Aku melangkahkan kakiku menuju studio, sudah waktunya aku tampil di siaran radio kita ini. Aku terbatuk sedikit. Hampir semua orang menoleh. Ya, di pekerjaan ini, jika tenggorokanmu bermasalah, maka ujung-ujungnya pasti pekerjaanmu akan jadi jelek. Itulah mengapa, sebelum sakit bertambah parah atau apapun itu, biasanya akantaping.

Taping adalah rekaman suara terlebih dahulu – biasanya sehari sebelumnya – lalu diputar esok harinya jika broadcaster biasanya sakit atau liburan. Contoh paling konkrit kapan terjadinya taping, yah, sepertinya itu hari ini. Semoga saja Mas Ridho masih punya sisi mengampuni di jiwanya, karena kalau tidak, nyawaku dalam bahaya.

"Pagi, Mas." Kataku dengan suara yang tertahan. Persis suara Morgan Freeman. Becek-becek berat gitu. "Pagi, Ndra," kata Mas Ridho,

"Kok kayaknya suaramu aneh ya?" Aku tersenyum palsu, "Kena ampas kopi, Mas." Padahal tidak ada kopi di dapur. Selalu tidak ada kopi di dapur saat aku membutuhkannya. "Oke deh." Kata Mas Ridho mengacungkan jempol.

Aku langsung menuju studio. Dari ruang tamu, ada ruang kecil untuk siaran yang akan membuka pintu lain menuju studio. Namun ruang siaran ini jarang sekali terlihat dipakai kecuali oleh Mas Ridho sendiri. Orang-orang lainnya bahkan aku tidak pernah lihat berurusan dengan ruang ini. Ah, sudahlah.

Lebik baik aku siaran dengan anugrah suara baruku ini. Kalau dipikir-pikir, batuk tadi merubah suaraku menjadi sedikit lebih seksi.

"Hello, guys! Kalian pada kangen aku gak sih? Hahaha...pernah kebayang gak sih kalo kalian pengin liat wajahku yang super tampan ini? Ngomongin soal wajah tampan nih, banyak netizen terkejut melihat wajah tampan Marshmello, lho! Hmm...aku sendiri belum pernah melihat wajahnya sih, tapi Diandra yakin pasti wajahnya sekeren musiknya, dan untuk musik hari ini, presenting Freal Luv by Marshmello! Enjoy guys!" kataku dengan suara yang sedikit lebih berat dari biasanya. Aku menekan tombol merah di alat yang aku kira juga pasti mirip-mirip dengan peralatan DJ Marshmello. Di tengah puluhan tombol itu, bertahun-tahun ini aku hanya diajari menekan dua, mungkin tiga dari tombol itu.

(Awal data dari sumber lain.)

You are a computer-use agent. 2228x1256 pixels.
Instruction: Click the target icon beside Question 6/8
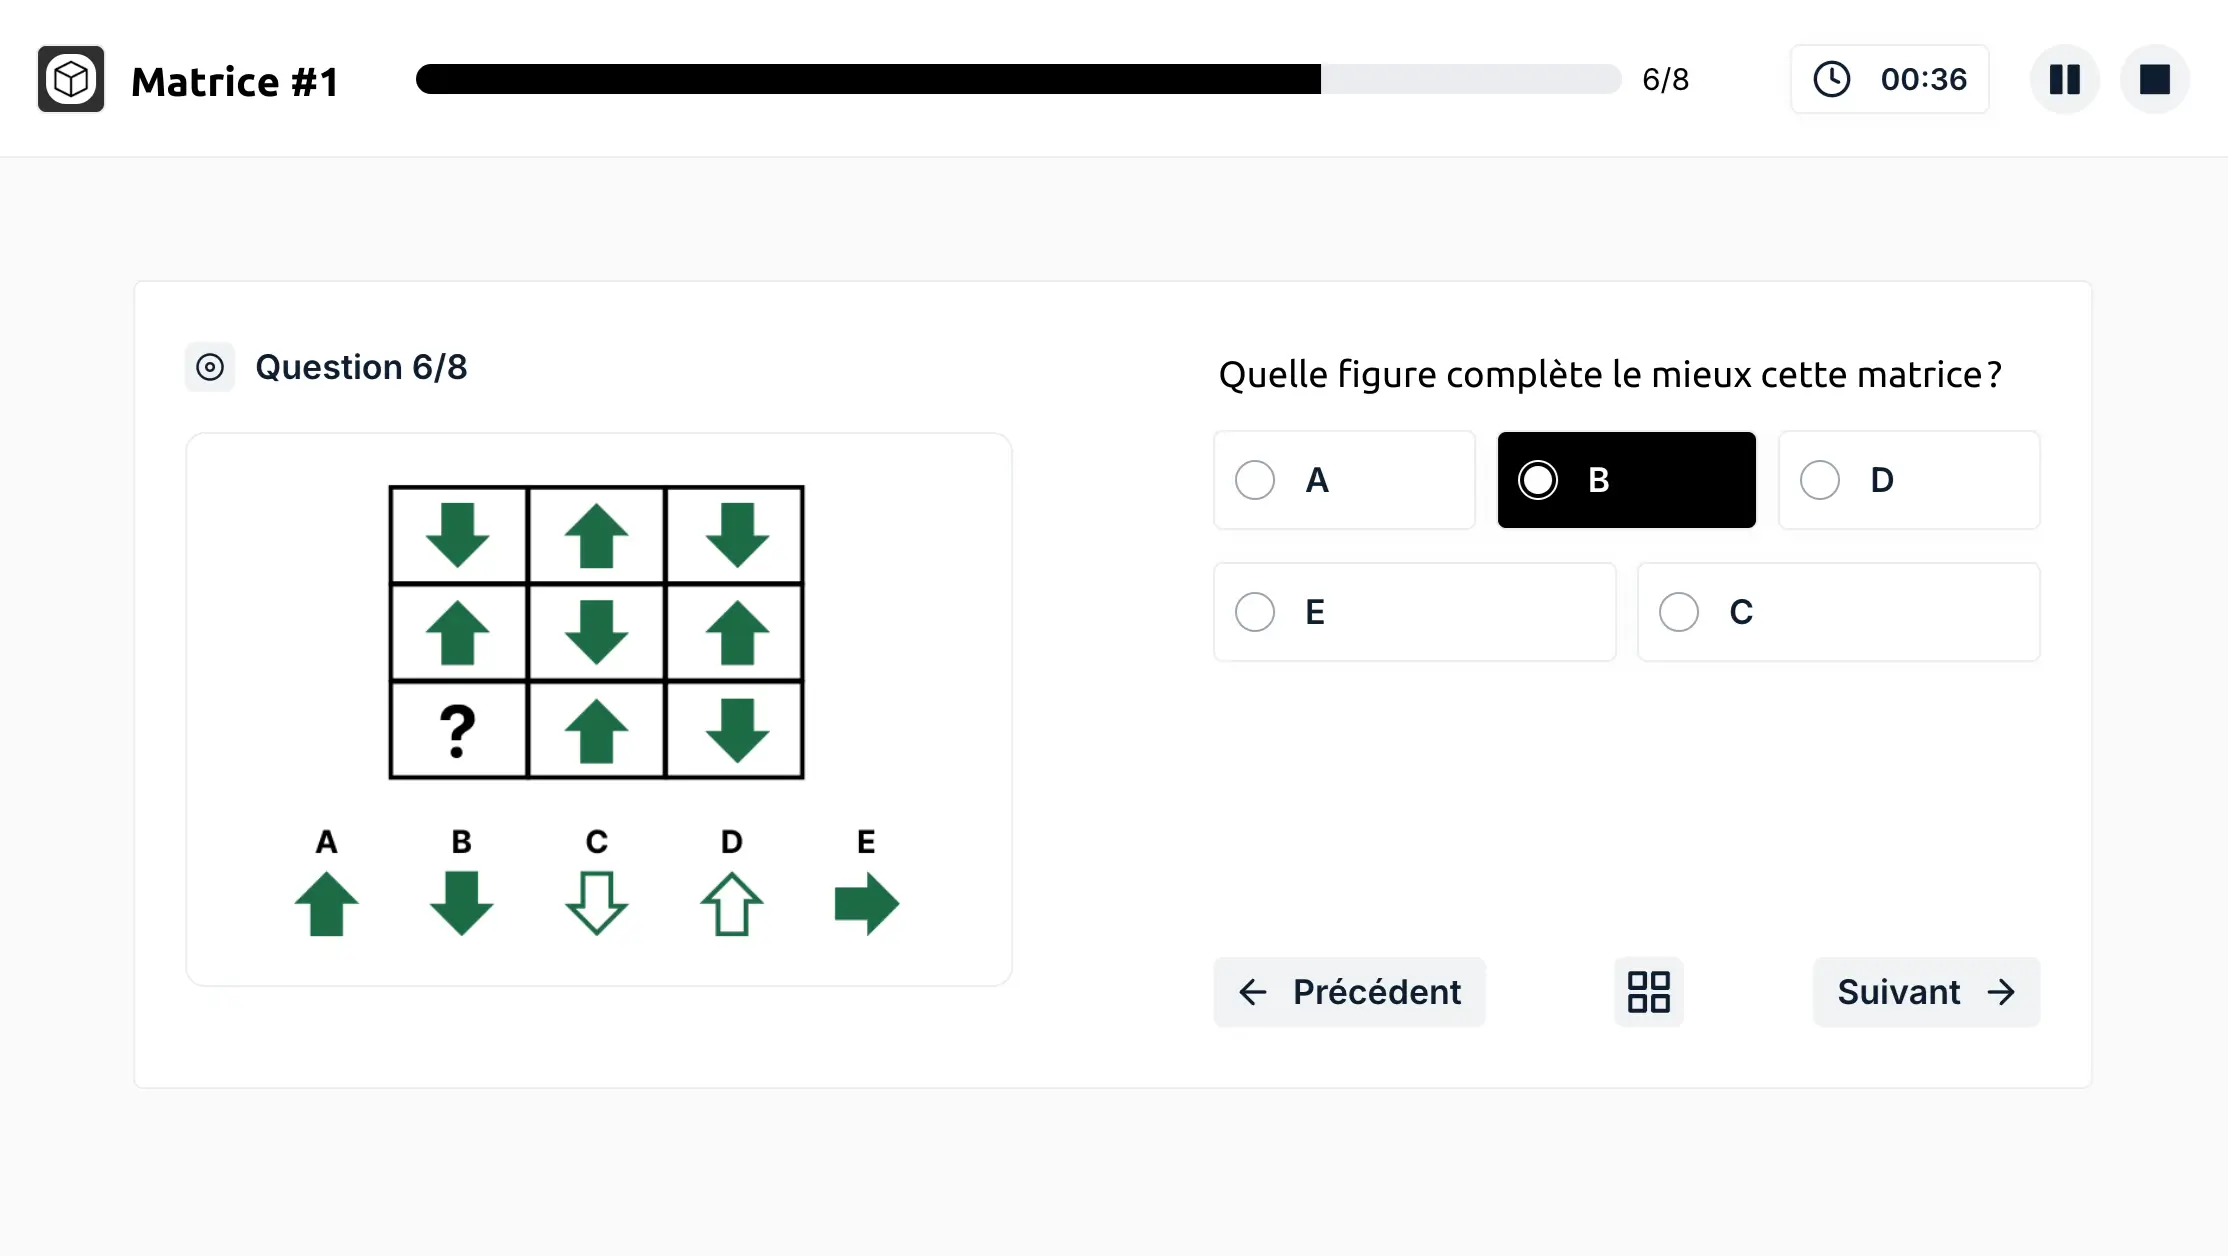(x=209, y=367)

Sementara Chrisjul dan Made sudah tahu kegunaan masing-masing, apalagi Mas Ridho. Mas Ridho yang sehari-hari bergumul di ruang rekaman itu pasti dua kali lipat lebih jago dari kami semua. Mungkin suatu hari nanti bahkan dia bisa banting setir menjadi DJ. DJ Ridho. Kok gak pas ya namanya.

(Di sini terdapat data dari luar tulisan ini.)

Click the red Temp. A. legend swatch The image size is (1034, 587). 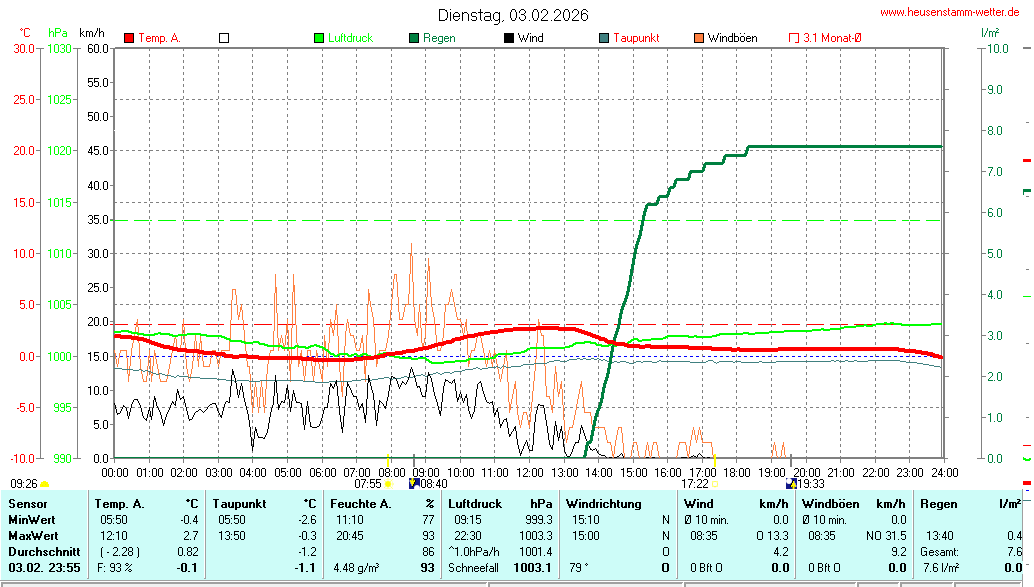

"Ngapain tersenyum sendiri?" kata sesosok cewek di sofa tepat di depanku. Buset. Resy ternyata. Ternyata dia sudah dipercaya masuk ke ruang studio ini. Ini berita buruk.

"Ah gapapa," kataku berat, "Kepikiran hal yang lucu aja." Resy memicingkan mata. "Kamu sering merenung ya?" Aku mengangguk. Dia memicingkan matanya lebih sipit lagi. Jangan-jangan dia mengira aku psikopat.

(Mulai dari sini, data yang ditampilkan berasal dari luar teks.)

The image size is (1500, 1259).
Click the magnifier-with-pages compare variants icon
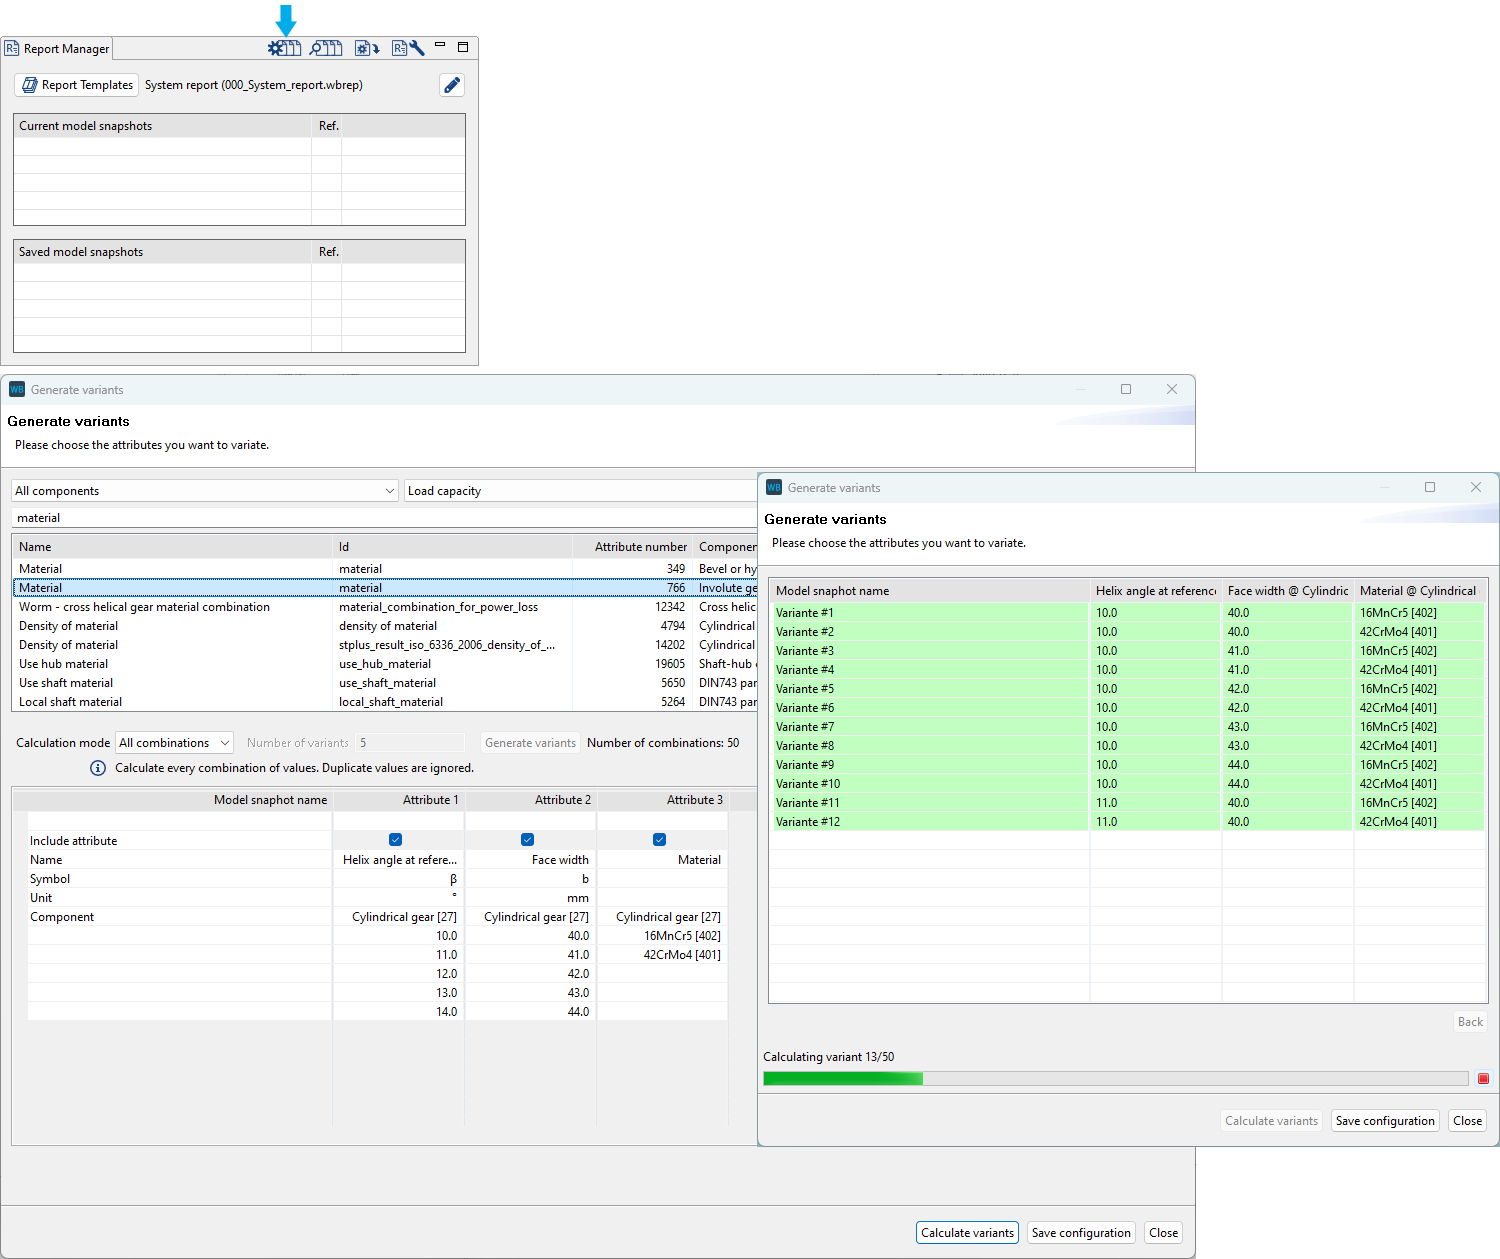click(326, 48)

"Um...Lumayan." kataku mencari kata yang tepat untuk pengganti "Terlampau sering". Aku akui, perkataan Resy ada benarnya. Tidak sekali-dua kali aku terjebak dalam pemikiranku ini setiap harinya. Apakah aku berpikir terlalu sering? Sebenarnya tidak juga. Mungkin ini karena kecilku dulu, aku sering dimarahi karena terlalu cerewet. Jadilah aku membuka mulutku hanya di tempat-tempat tertentu saja, dan di tempat lainnya?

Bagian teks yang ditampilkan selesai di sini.